It is never nice, being on the wrong side of the velvet rope.
So when Amada, a Japanese toolmaker, was left out of the first annual cut of the JPX-Nikkei 400, a new index launched last summer to showcase the country's most profitable, shareholder-friendly companies, president Mitsuo Okamoto was stung into action.
Announcing the group's full-year results last month, Mr Okamoto said that for the next two years, Amada would pay out half of its net profits in dividends, and use the other half to buy back stock.
Not only that: it would look to hire two independent directors by the middle of next year, going beyond the Tokyo exchange's basic requirement for listed firms to "strive to" hire at least one outsider, or explain why they cannot. Entry into the club is a long shot. According to calculations by Mizuho Securities, Amada - a member of the Nikkei 225 since 2011, with a market capitalisation of Y404bn ($4bn) - ranks 771st among the pool of eligible constituents for the 400-strong JPX-Nikkei, based on the basic 40 per cent weighting for historical average return on equity, 40 per cent for three-year cumulative operating profit and 20 per cent for market cap. (On top of this, there is a qualitative assessment of a company's governance structures.)
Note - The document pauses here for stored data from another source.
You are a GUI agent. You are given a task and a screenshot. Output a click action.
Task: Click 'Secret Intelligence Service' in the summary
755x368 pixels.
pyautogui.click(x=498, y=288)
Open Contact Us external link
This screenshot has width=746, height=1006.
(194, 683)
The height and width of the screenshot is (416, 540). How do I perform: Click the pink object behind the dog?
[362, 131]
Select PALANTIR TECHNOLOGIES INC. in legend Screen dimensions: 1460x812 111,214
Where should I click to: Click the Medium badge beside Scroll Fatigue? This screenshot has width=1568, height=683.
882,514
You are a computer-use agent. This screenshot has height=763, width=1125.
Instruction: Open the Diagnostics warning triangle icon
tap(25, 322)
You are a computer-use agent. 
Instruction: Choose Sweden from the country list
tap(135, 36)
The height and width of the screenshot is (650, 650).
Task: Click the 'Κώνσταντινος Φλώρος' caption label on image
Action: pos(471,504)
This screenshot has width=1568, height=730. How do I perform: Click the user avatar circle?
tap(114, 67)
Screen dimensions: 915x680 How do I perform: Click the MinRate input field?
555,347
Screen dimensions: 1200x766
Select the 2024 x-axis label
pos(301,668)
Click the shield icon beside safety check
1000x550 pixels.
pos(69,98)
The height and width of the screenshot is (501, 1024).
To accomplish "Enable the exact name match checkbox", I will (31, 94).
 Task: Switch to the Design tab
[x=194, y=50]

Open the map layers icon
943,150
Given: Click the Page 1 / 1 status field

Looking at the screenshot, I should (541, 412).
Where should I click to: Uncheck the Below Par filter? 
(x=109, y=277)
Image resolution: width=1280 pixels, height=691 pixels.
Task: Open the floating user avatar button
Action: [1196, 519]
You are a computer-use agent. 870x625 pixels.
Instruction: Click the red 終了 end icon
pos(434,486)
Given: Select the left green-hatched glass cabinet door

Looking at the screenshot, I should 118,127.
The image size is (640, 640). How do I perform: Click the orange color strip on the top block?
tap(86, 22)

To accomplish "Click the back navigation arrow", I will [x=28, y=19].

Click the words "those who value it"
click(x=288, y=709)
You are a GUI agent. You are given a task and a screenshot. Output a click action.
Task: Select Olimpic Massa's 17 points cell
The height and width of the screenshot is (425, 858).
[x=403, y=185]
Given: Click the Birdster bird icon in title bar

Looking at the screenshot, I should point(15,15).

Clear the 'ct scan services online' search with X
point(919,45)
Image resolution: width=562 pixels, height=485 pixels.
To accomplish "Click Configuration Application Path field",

But membership is worth the effort, says Mr Okamoto, who saw shares in the 68-year old company leap 24 per cent during the two days after the announcement of the new capital strategy.
He notes that 45 per cent of Amada's shares were held by foreign investors at the end of March - much higher than the 26 per cent average among the Nikkei 225 - and 68 per cent by institutions.
Being part of the JPX-Nikkei is "significant when trying to attract global funds," he says. "[Institutional] investors want us to improve capital efficiency, and we need to respond to that."
That kind of response is exactly what the designers intended.
The JPX-Nikkei, developed jointly by the Japan Exchange Group and Nikkei Inc, the publishing company, is among the main features of a broad programme to breathe new life into the world's second biggest equity market.
The way the government led by Shinzo Abe sees it, companies themselves are partly to blame for the sluggish activity of the past couple of decades, having squirrelled away cash while producing too-low returns on equity. Investors are to blame, too, for letting them.
Measures include a stewardship code for institutional investors, intended to facilitate more dialogue with managers, and a new, more aggressive approach to portfolio management from bond-heavy public pension funds such as the Y129tn ($1.3tn) Government Pension Investment Fund. The government also plans to draw up Japan's first code of conduct for companies, to bind them to better standards of governance and disclosure.
Governance aficionados have applauded the across-the-board effort.
"The regulator, the trade ministry and the [Tokyo] exchange seem to be on the same page, all working together," says David Smith, head of corporate governance at Aberdeen Asset Management in Singapore.
Six months on from the official launch of the JPX-Nikkei index, usage is growing. Four exchange traded funds are now tracking the new index - as many as the Topix - while investment-trust managers have launched at least a dozen passive products.
Last month the GPIF said it would start switching from the Topix to the JPX-Nikkei for some of its domestic passive equity mandates - a "helpful move," according to Koji Watanabe, head of planning at JPX.
In February, Nissay Asset Management, a subsidiary of Nippon Life, launched what it claimed was the first active fund aiming to beat the JPX-Nikkei.
The index sample should really have been smaller, at 100, to shine a stronger light on "fundamentally good companies", says George Iguchi, deputy general manager of the equity investment department at Nissay, which manages about Y7tn. "But it is a first good step."
Meanwhile, some JPX-Nikkei members are looking to cement their standing within the elite by continuing to push ROEs higher. Unicharm, a Y1.3tn manufacturer of nappies and hygiene products, which boasts it was among the first three-dozen companies selected for the new index, has what it calls a "three fifteens" strategy - targeting sales growth of 15 per cent, an operating margin of 15 per cent, and a 15 per cent ROE, all by 2020.
"We will build a foundation to have an ROE of 15 per cent constantly, then the next target will be 20 per cent - the same as our global competitors," says Kazuya Kondo, an executive in the accounting control and finance division.
For many companies, operating on a thinner equity base is not a decision taken lightly. Amada's sales halved in the two years after the Lehman crisis, for example, as many of its small customers collapsed or trimmed orders.
But improving capital discipline is the right thing to do, says Mr Okamoto. "We need to maximise our corporate value," he says.